***** GIVEN PASSAGE
Causes of early failure are design and maintenance errors. So to combat them, the design department must conduct test runs at early stage. Furthermore maintainability improvement should be pursued to discover and treat weakness in design and manufacturing.
Accidental failures are caused primarily by operator errors. Hence most efficient counter measure is to ensure that operators use equipment properly. Wear out failures can be reduced and life span extends by preventive maintenance and maintainability improvement (Through changes in design).
Maintenance prevention is an effective counter measure for all three types of breakdowns. A maintenance free design of equipment must be incorporated at planning stage to prevent early period, accidental and wear-out failures.
THE EIGHT PILLARS OF TPM
The eight pillars are :
A) Kobetsukaizen
Kobetsukaizen, popularly known as Kaizen, means continuous improvement is effected by eliminating various losses that occur in the production and productivity due to human negligence or ignorance in maintaining equipment and machinery properly or maintaining quality of material, tools and other auxiliary items. A detailed discussion on various types of Kaizen is given at the end of this unit. The objective of Kaizen can be stated concisely as
Objective • To maximise the overall effectiveness of equipment, process, and the plant by elimination of all losses through small group activities.
(b) Safety and Hygiene
Safety and Hygiene (Autonomous System)
Objective
• To achieve pleasant working environment.
**********
***** DATA
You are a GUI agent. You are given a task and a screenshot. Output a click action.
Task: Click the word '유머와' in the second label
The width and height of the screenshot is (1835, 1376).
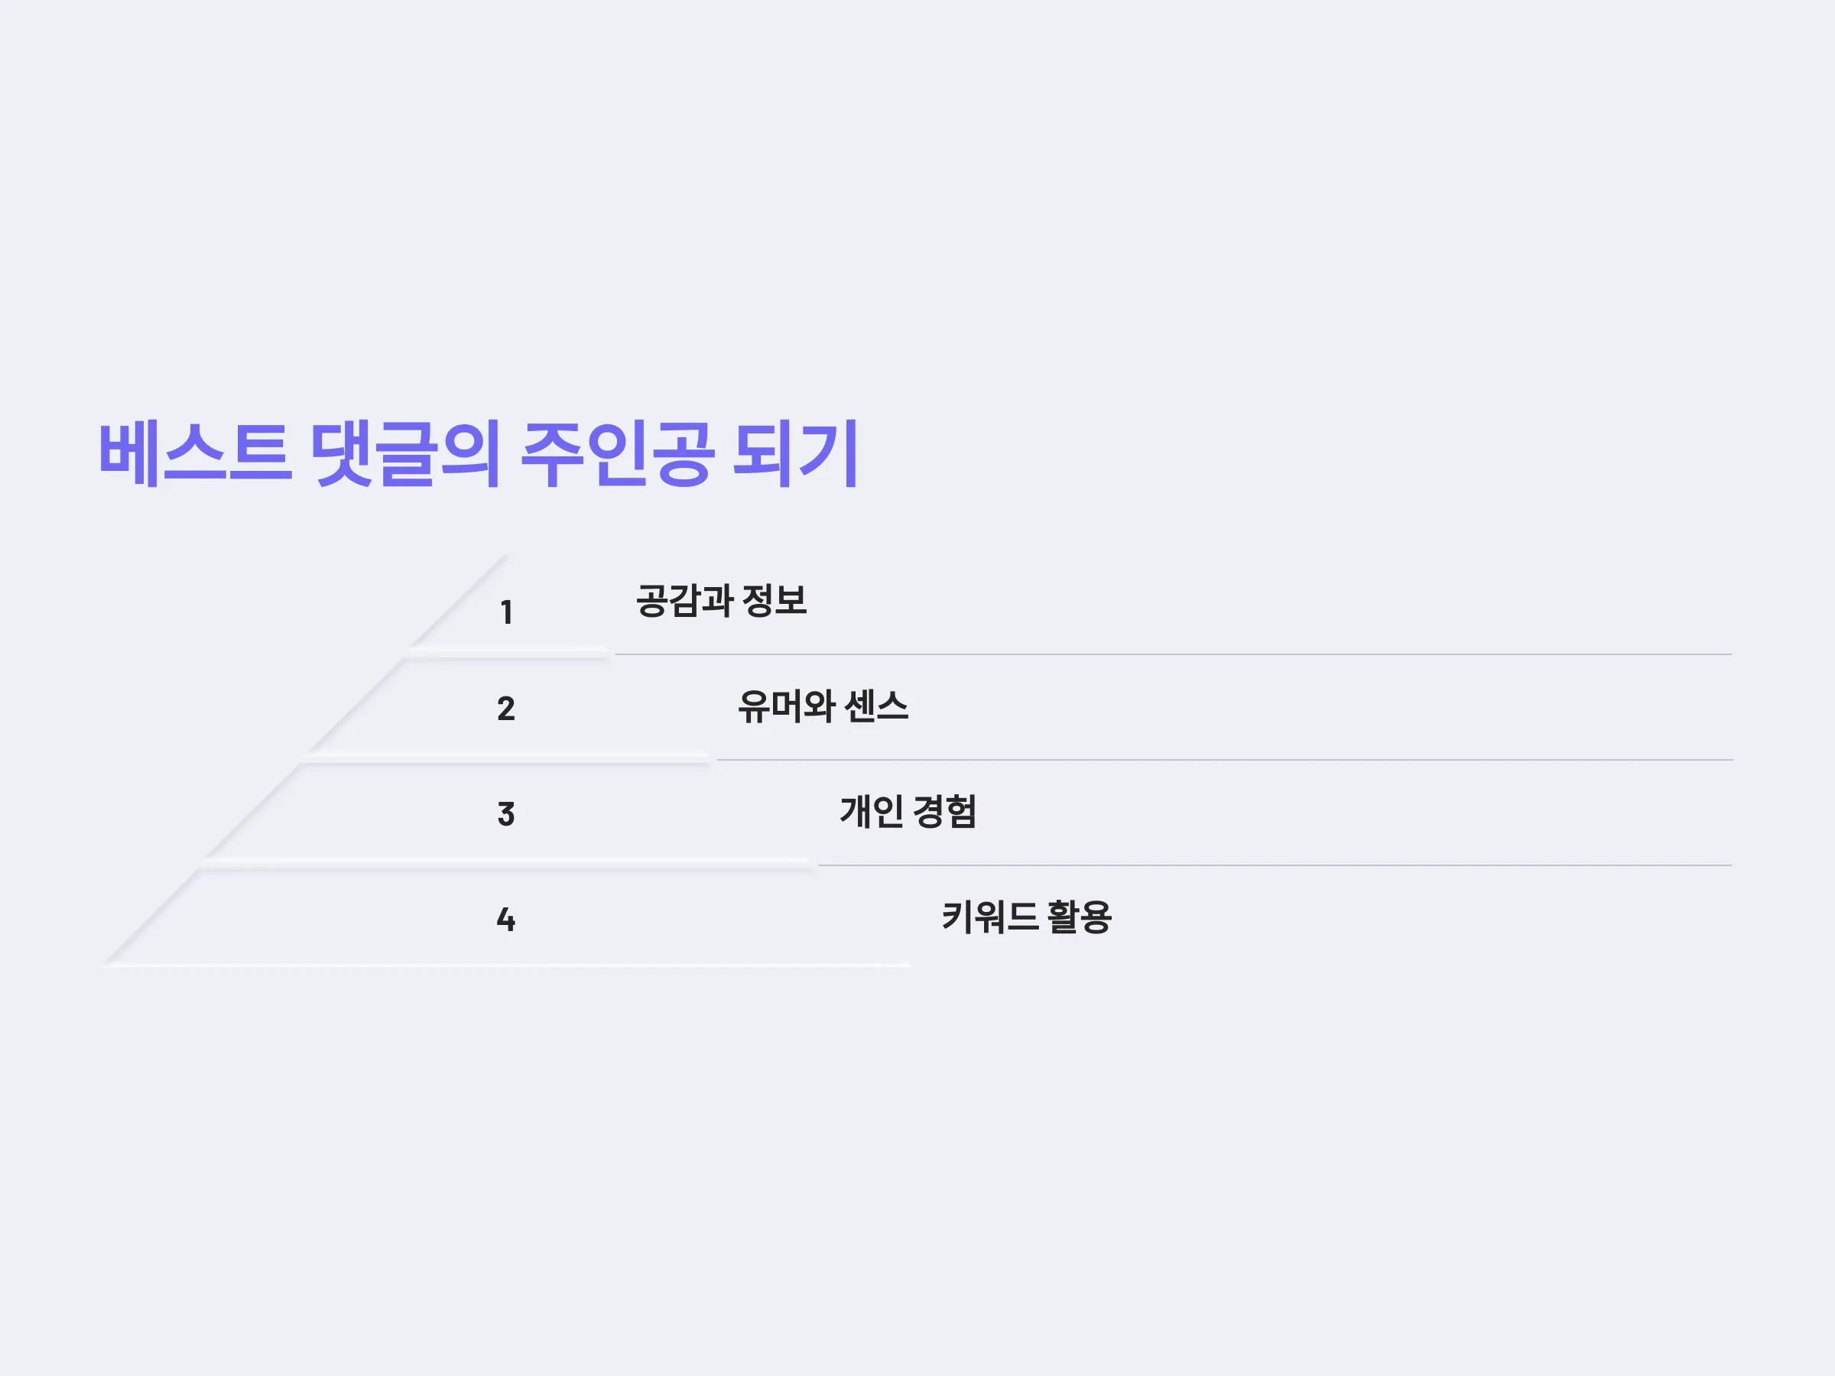coord(786,706)
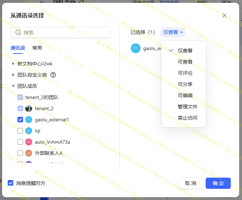This screenshot has height=200, width=242.
Task: Choose 禁止访问 from permission menu
Action: point(187,118)
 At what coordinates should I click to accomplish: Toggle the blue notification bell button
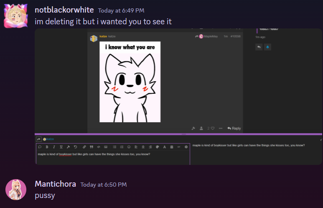(267, 47)
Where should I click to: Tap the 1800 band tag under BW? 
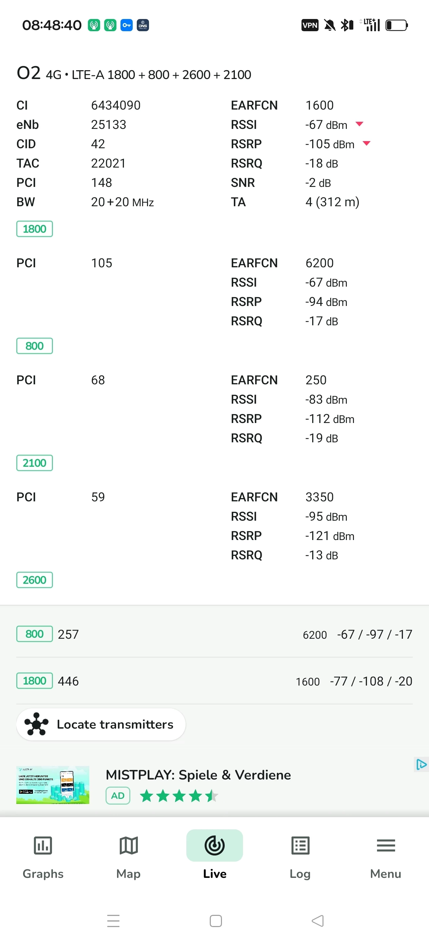click(x=34, y=229)
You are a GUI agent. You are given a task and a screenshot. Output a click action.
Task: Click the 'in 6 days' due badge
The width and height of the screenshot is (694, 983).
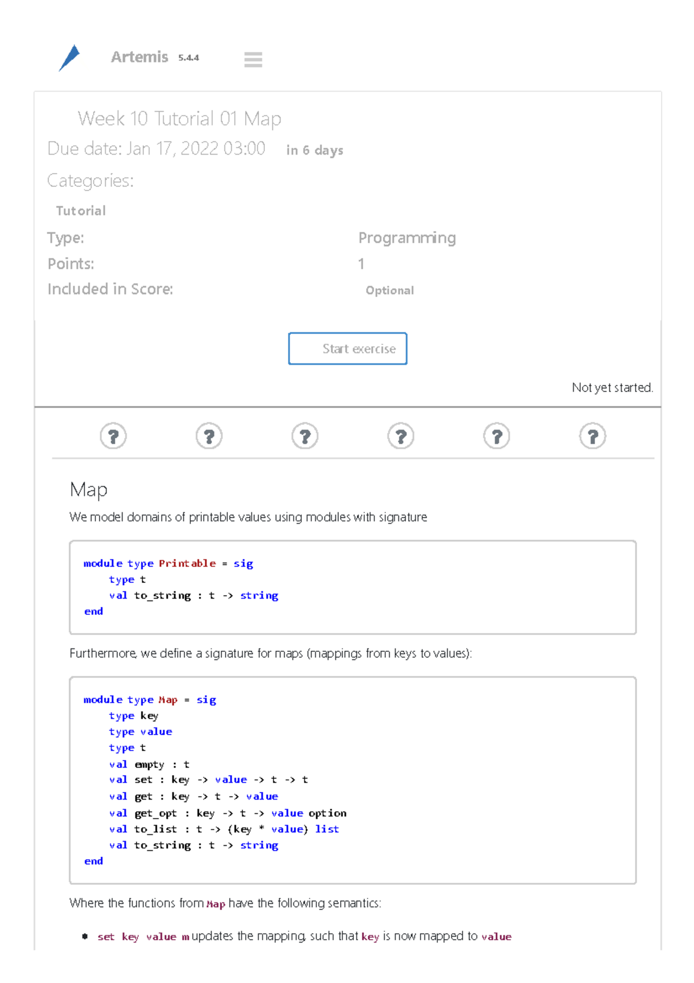tap(315, 151)
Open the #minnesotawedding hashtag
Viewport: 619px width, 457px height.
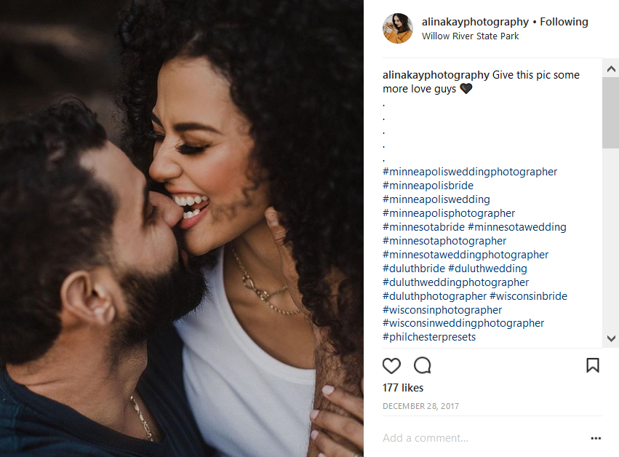[516, 227]
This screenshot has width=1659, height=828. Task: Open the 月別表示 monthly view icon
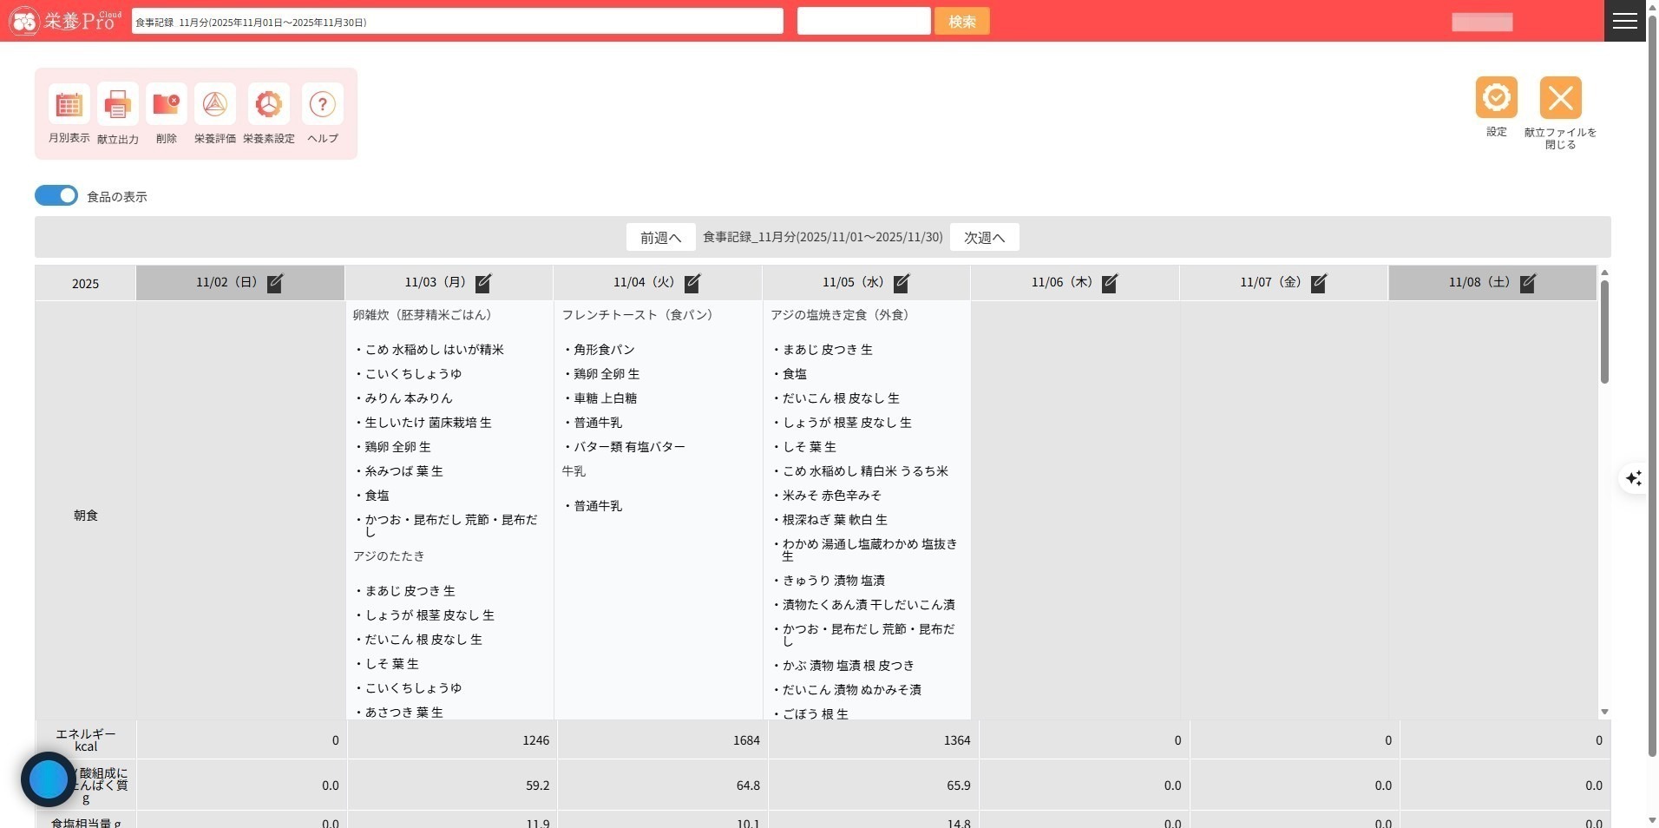click(x=69, y=105)
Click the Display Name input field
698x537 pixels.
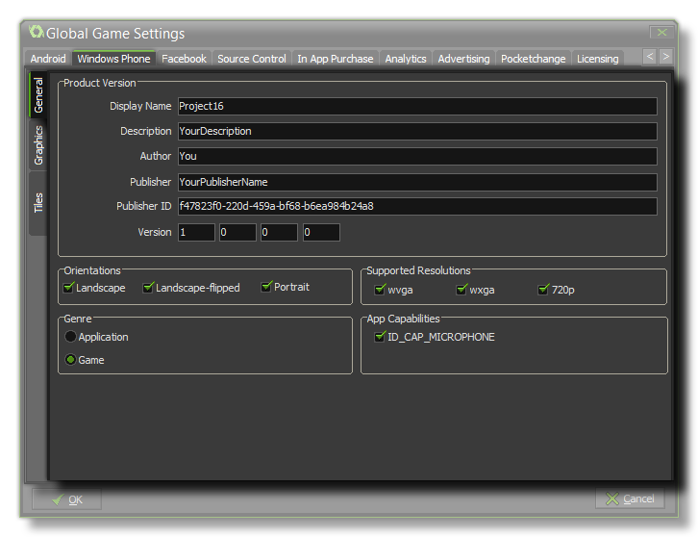coord(416,106)
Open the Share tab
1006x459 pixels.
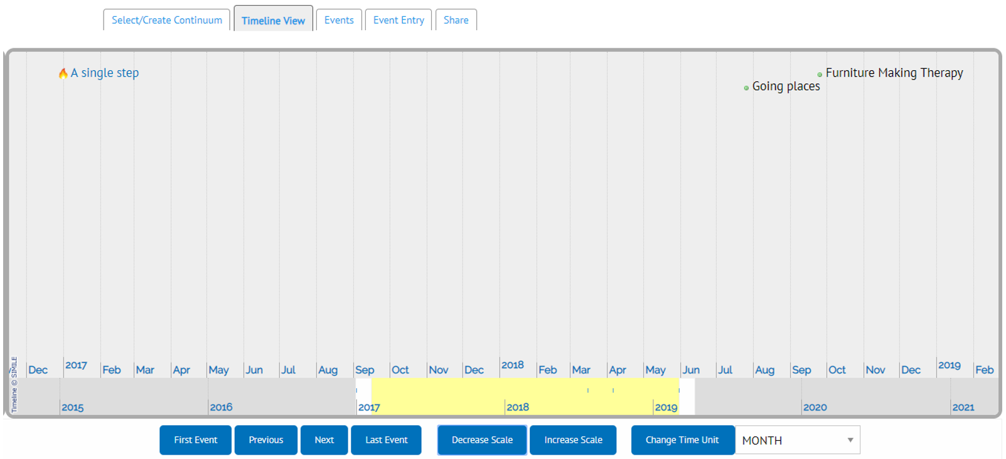456,20
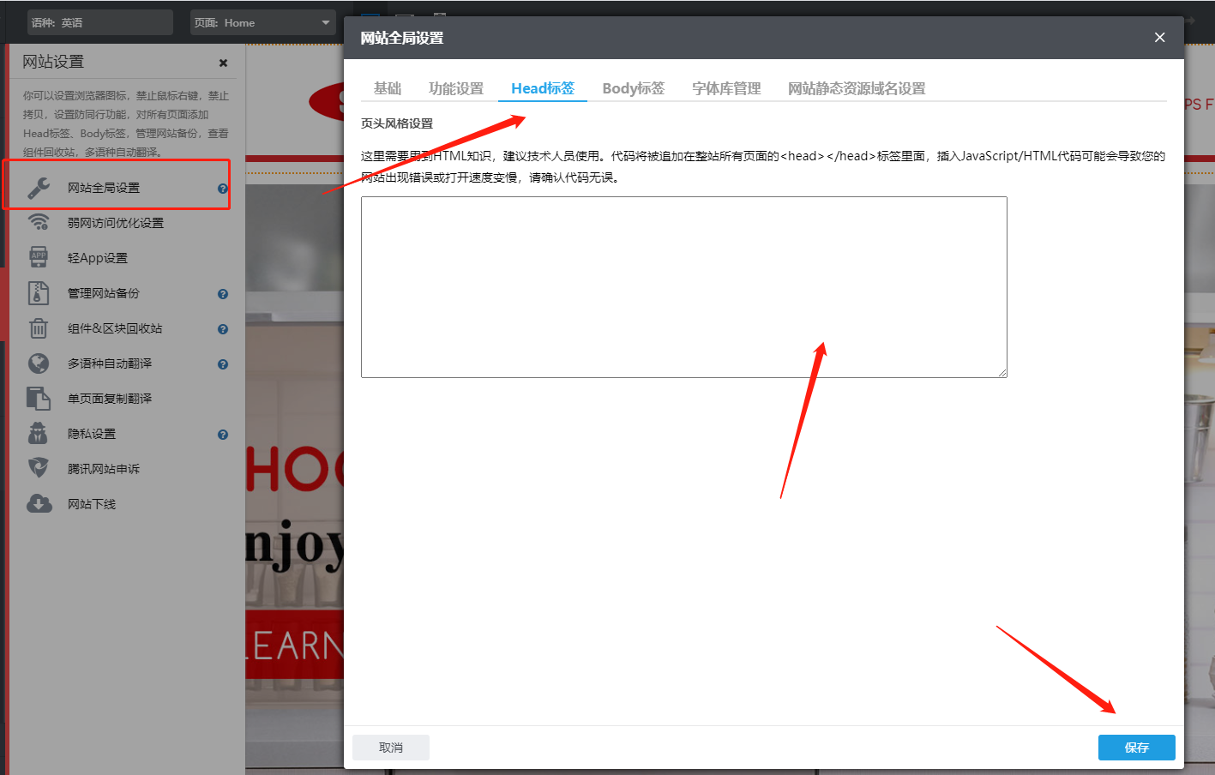The height and width of the screenshot is (775, 1215).
Task: Click the 腾讯网站申诉 shield icon
Action: pos(39,469)
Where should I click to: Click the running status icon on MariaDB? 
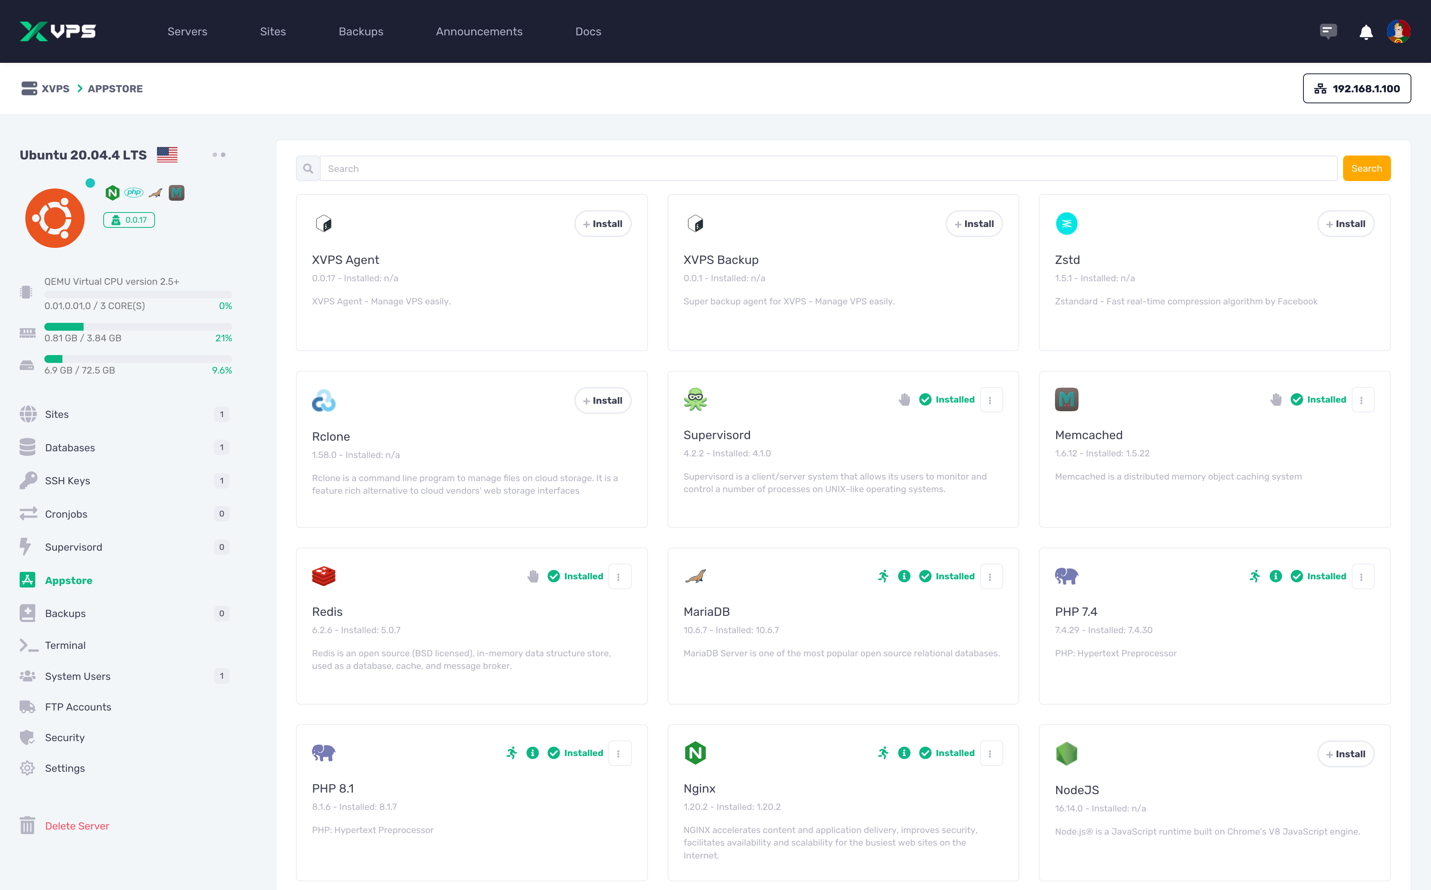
**********
WHAT IS NEEDED =
Answer from the TPM passage:
(a) What primarily causes accidental failures?
(b) Which countermeasure works for all three types of breakdowns?
(c) What objective is given for Safety and Hygiene?

SOLUTION =
(a) Operator errors.
(b) Maintenance prevention.
(c) To achieve a pleasant working environment.